ICNF 2021 - 5th International Conference on Natural Fibers
Gecko- und Insect-Inspired Fibrillar Adhesives: Where Are We Now?
Kiel University, Germany
Stanislav Gorb is Professor and Director at the Zoological Institute of the Kiel University, Germany. He received his PhD degree in zoology and entomology at the Schmalhausen Institute of Zoology of the Ukrainian Academy of Sciences in Kiev (Ukraine). Gorb was a postdoctoral researcher at the University of Vienna (Austria), a research assistant at University of Jena, a group leader at the Max Planck Institutes for Developmental Biology in Tübingen and for Metals Research in Stuttgart (Germany). Gorb’s research focuses on morphology, structure, biomechanics, physiology, and evolution of surface-related functional systems in animals and plants, as well as the development of biologically inspired technological surfaces and systems. He received the Schlossmann Award in Biology and Materials Science in 1995, International Forum Design Gold Award in 2011 and Materialica "Best of" Award in 2011. In 1998, he was the BioFuture Competition winner for his works on biological attachment devices as possible sources for biomimetics. Gorb is Corresponding member of Academy of the Science and Literature Mainz, Germany (since 2010) and Member of the National Academy of Sciences Leopoldina, Germany (since 2011). Gorb has authored several books, more than 500 papers in peer-reviewed journals, and four patents.

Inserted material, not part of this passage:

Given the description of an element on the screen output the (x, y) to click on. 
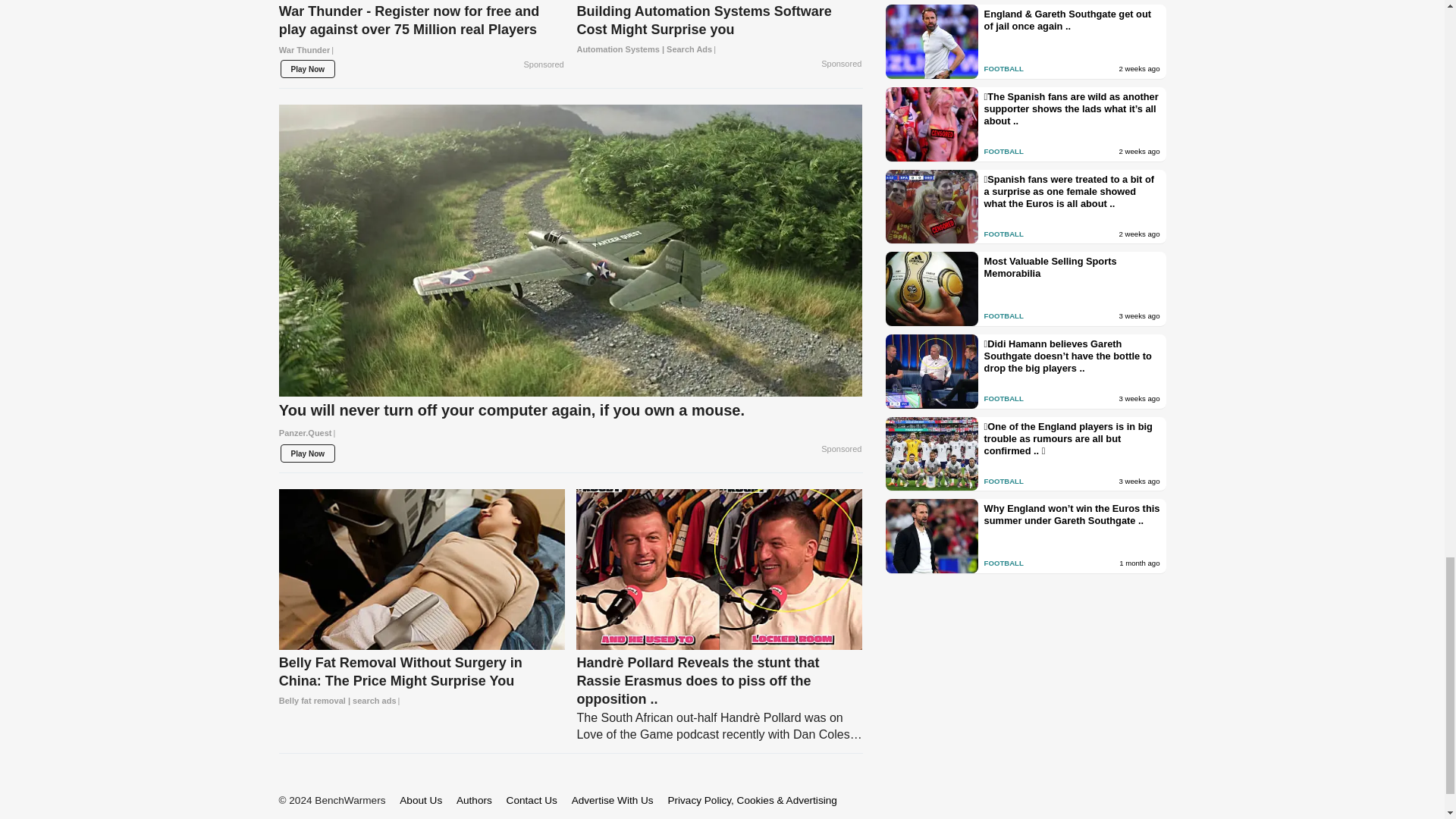
Sponsored (544, 64)
Play Now (307, 68)
Given the description of an element on the screen output the (x, y) to click on. 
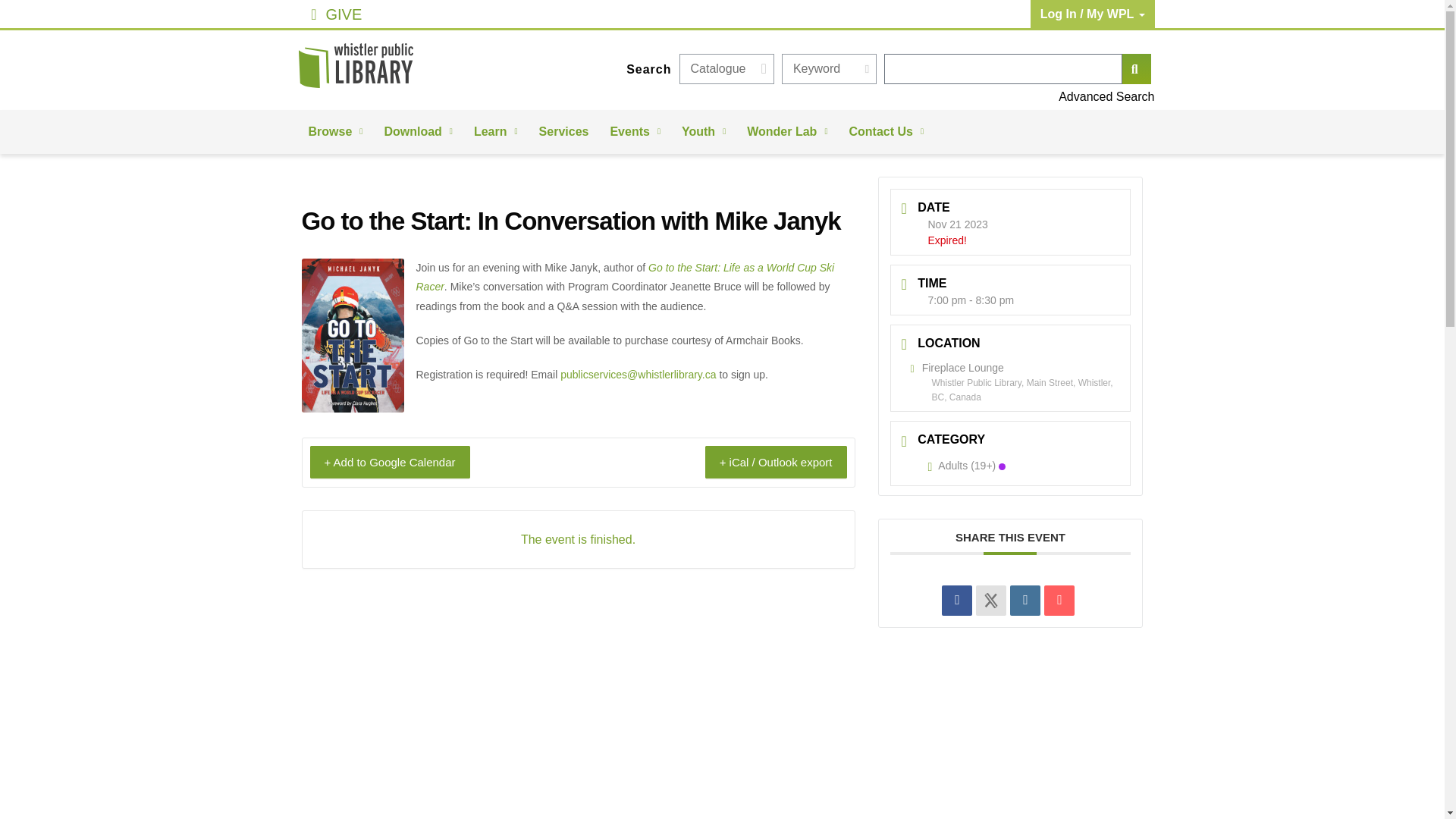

To improve the adhesive properties of artificial fibrillar contact structures, the attachment systems of insects were chosen to serve as a model. Biomimetic mushroom-shaped fibrillar adhesive microstructure inspired by these systems was characterized using a variety of measurement techniques and compared with a control flat surface made of the same material. Results revealed that pull-off force of the structured specimens are more than twice those of the flat specimens. In contrast to the control system, the structured one is found to be very tolerant to contamination and able to recover its adhesive properties after being washed in a soap solution. Based on the combination of several geometrical principles found in biological attachment devices, the presented microstructure exhibits a considerable step towards the development of an industrial dry adhesive.